= John G. Inglis =

John Gordon Inglis B.A.Sc. (1899 - November 18, 1990) was a Canadian electrical engineer and transit manager.

He was born in Atwood, Ontario, and graduated with a degree in electrical engineering from the University of Toronto in 1923, then known as SPS - The School of Practical Science (the OLD SKULEHOUSE). He worked for ten years at the Westinghouse Electric Company in East Pittsburgh, Pennsylvania, where he was involved in the early development of the PCC streetcar. He left Westinghouse to become electrical engineer for the Co-operative Transit Company in Wheeling, West Virginia.
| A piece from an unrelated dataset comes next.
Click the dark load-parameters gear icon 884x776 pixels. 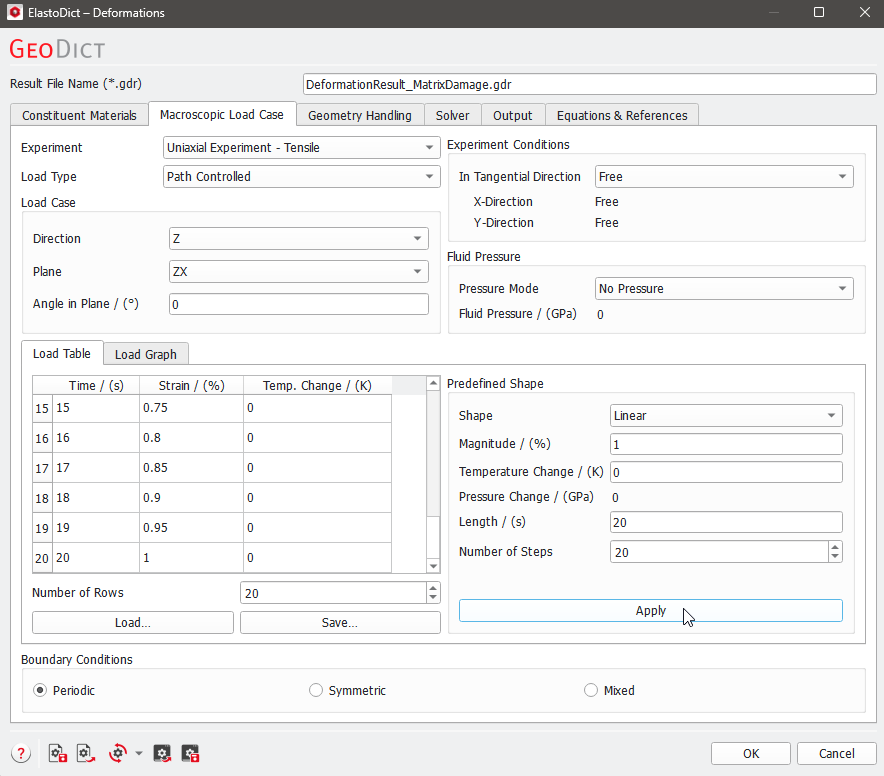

Because of his experience with the new PCC streetcars, he returned to Canada in 1936 and joined the Rolling Stock Department of the Toronto Transportation Commission. He occupied increasingly important responsibilities until 1959, when he became general manager – operations. During his career he guided the TTC’s acquisition and operation of the world's largest PCC fleet, and was responsible for the TTC’s adoption in the early 1960s of aluminium-bodied 23-metre-long subway cars (see M-series (Toronto subway car)).

The former Administration Building at the TTC's Hillcrest Complex was named the J.G. Inglis building in 1991 in his honour.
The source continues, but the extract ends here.